“That’s…Wow, Tess. That’s fantastic.” He chuckles softly. “Your mother is going to wanna whoop your ass when she finds out you kept all this a secret.”
“I didn’t want to tell you until I had good news,” I explain. “I didn’t want to get your hopes up.”
“Get our hopes up?” He cocks his head. “This is your thing, kiddo. We would have just wanted to support you, is all.”
“About that…” I chew on the inside of my lip, trying to find a way to come out and say what I need to say. “I haven’t told you about the signing bonus,” I say. “It’s thirty grand, Dad. It’s enough to schedule that operation.”
His breath catches as he rears back, confusion painting his features. My dad is a proud man, and I’ve prepared myself for some pushback on this, so I’m already preparing my ten-point argument when he surprises me by throwing his arms around me, hugging me tight as he buries his face in my hair.

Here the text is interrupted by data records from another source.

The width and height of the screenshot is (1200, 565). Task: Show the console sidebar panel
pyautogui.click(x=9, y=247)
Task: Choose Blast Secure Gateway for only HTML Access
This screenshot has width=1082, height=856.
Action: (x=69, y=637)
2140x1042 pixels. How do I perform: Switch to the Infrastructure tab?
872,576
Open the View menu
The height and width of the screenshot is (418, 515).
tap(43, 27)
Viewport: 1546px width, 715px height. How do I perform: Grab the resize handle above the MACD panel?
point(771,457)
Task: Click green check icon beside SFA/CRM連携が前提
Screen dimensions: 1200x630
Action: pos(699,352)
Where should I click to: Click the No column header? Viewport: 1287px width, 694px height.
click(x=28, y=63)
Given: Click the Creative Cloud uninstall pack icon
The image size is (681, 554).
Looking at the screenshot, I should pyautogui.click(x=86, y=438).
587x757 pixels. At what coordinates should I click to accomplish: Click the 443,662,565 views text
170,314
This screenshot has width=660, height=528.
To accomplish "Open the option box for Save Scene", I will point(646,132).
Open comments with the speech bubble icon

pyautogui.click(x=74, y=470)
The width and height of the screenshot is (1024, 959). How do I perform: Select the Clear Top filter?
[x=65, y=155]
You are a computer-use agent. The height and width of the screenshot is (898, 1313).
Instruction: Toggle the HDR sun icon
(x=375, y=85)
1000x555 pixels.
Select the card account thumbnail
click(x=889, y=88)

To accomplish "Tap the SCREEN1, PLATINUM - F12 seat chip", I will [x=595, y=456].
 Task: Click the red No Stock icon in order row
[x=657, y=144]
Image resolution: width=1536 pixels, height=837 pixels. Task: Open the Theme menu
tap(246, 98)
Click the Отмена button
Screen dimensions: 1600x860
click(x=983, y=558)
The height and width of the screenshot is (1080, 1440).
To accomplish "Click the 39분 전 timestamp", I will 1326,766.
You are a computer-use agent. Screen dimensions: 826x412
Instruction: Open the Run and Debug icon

“Oh, hon,” he says, his voice thick. “My sweet girl.”
My fingers tangle in his shirt, my eyes prickling with tears. “I need you to be okay,” I say, sniffling. “This will make sure that you are.”
“Baby girl,” he chokes out. “I’d have been okay regardless. You didn’t need to do this for me.”
“Of course I did,” I argue. “Someone has to look out for you.”
He chuckles as he pulls back, wiping at his eyes. “You’ve gotten real good at that over the years, haven’t you?”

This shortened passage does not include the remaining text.